From CKN Knowledge in Practice Centre

Introduction[edit | edit source]

In this document, a comparison between composites and metals will be provided, along with example applications. A case study on glass fibre composite window lineals and doors is provided showing how composites can provide a benefit compared to traditional building materials such as aluminum.

Background[edit | edit source]

Composite materials offer unique benefits compared to metals. These include corrosion resistance, high strength to weight ratio, and the ability to tailor the material properties to specific applications. However, there are some properties of composite materials which are detrimental to some applications when compared with metal structures. Understanding the differences between composites and metals is important to select appropriate materials for specific applications.

Application[edit | edit source]

Composite materials have a number of differences from metals that can be beneficial for specific applications. Some key differences between composites and metals are outlined below.

Directional Properties[edit | edit source]

Young's modulus, shear modulus and Poisson's ratio as a function of angle for a laminae.

Unlike metals which are isotropic materials, meaning their properties are the same in all directions, the strength and stiffness of composite materials comes from oriented fibre. This results in composite materials having different properties in different directions. In situations where loading directions on a part are well understood, this directionality of properties can be taken advantage of to optimize a structure in ways that a standard metallic structure cannot. However, in situations where loading conditions are not well understood and a component is required to have similar properties in all directions the potential optimization benefits of composite materials may not be fully realized.

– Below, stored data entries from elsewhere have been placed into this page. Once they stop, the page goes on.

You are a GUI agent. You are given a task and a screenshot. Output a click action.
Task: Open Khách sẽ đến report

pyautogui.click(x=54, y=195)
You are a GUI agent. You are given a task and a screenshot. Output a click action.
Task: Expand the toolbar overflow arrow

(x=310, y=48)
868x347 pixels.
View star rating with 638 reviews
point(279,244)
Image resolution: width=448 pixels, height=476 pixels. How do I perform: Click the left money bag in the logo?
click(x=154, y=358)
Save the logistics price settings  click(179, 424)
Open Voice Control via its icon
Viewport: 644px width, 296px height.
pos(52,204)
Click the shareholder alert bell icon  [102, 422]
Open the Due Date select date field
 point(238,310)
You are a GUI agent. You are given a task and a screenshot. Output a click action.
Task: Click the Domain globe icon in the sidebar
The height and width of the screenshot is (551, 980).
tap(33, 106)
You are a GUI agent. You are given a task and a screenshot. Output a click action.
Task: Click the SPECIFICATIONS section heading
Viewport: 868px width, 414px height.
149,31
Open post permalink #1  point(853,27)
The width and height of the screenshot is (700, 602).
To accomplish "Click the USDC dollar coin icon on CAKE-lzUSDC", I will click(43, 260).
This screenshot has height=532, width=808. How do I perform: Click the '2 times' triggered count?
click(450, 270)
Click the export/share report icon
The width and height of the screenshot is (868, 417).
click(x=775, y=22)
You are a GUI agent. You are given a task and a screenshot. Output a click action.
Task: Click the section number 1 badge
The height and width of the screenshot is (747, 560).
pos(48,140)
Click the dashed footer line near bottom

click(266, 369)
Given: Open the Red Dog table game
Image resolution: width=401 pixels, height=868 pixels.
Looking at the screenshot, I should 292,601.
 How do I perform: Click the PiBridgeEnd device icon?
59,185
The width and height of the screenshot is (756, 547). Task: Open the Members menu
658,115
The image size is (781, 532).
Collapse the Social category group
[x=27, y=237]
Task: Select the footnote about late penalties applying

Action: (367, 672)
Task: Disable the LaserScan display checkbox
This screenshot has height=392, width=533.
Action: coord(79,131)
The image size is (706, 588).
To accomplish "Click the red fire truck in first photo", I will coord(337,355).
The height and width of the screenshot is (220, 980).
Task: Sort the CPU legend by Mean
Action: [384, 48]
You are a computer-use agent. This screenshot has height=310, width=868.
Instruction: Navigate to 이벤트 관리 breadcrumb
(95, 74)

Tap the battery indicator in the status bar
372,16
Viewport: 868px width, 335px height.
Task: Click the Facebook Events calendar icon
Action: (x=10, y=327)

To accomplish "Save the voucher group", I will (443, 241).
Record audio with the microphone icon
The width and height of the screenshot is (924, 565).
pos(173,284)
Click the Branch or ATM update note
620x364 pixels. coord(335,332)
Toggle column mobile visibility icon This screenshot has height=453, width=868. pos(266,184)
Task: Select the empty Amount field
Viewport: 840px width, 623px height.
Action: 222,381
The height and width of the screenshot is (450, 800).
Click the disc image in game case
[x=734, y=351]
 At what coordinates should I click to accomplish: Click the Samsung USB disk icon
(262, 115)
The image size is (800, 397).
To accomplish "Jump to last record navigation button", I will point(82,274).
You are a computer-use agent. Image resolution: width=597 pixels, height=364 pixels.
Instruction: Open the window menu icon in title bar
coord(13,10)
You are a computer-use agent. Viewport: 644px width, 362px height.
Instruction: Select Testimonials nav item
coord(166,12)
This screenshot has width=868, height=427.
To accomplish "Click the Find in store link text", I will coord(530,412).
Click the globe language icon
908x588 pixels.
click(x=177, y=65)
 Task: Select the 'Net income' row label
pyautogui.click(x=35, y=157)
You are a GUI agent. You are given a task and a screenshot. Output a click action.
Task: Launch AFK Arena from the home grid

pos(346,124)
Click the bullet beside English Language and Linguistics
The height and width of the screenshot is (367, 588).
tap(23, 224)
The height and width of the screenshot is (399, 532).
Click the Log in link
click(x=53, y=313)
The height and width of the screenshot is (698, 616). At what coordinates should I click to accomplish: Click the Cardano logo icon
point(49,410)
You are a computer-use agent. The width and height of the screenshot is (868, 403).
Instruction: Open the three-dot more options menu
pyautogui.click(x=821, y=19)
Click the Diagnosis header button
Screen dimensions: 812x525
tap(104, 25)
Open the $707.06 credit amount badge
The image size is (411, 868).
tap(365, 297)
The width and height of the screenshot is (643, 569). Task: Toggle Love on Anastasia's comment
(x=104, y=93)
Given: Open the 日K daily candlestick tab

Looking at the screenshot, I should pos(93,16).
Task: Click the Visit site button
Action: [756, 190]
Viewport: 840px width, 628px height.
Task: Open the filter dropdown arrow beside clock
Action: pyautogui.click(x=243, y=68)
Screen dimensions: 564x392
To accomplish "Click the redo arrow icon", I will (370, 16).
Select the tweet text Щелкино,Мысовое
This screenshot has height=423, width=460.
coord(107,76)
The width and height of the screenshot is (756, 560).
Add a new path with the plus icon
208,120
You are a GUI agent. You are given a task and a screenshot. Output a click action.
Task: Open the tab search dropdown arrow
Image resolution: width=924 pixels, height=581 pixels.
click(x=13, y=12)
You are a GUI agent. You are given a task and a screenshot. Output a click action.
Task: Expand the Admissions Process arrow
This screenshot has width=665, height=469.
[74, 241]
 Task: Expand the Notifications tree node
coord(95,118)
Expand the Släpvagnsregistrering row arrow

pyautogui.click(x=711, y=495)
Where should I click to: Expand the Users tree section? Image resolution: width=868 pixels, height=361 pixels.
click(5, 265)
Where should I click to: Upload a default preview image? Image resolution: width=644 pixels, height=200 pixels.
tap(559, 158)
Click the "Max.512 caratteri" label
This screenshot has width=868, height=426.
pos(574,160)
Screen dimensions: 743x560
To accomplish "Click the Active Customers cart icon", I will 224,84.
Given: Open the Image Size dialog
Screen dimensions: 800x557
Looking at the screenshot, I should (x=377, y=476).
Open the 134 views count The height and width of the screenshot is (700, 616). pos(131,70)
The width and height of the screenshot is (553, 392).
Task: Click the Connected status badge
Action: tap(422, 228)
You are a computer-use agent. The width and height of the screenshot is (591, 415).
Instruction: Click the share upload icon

See figure for an illustration of how the properties of fibre change with the angle of loading.

Strength Related to Weight[edit | edit source]

Composites have superior strength properties per unit mass compared to metals, in particular steel, where significant weight advantages can be achieved by converting parts from steel to composite. The maximum benefit comes when composites are designed to closely align fibre in the direction of load paths around a structure. The ability to build up layers of material and orient the fibre in the individual layers allows parts to be engineered for specific applications. This amount of design freedom is not possible with metals. Glass and carbon reinforced plastics have a density about 60-70% that of aluminum, or about 20% that of steel.

Corrosion Resistance[edit | edit source]

A key benefit of using composites compared to steel and aluminum is the improved corrosion resistance to salts and chemicals. Examples of applications that make use of this are chemical storage tanks, glass fibre rebar and boat hulls. In applications where corrosive environments are present in addition to cyclic loading, composites can provide benefits by not being susceptible to stress corrosion cracking.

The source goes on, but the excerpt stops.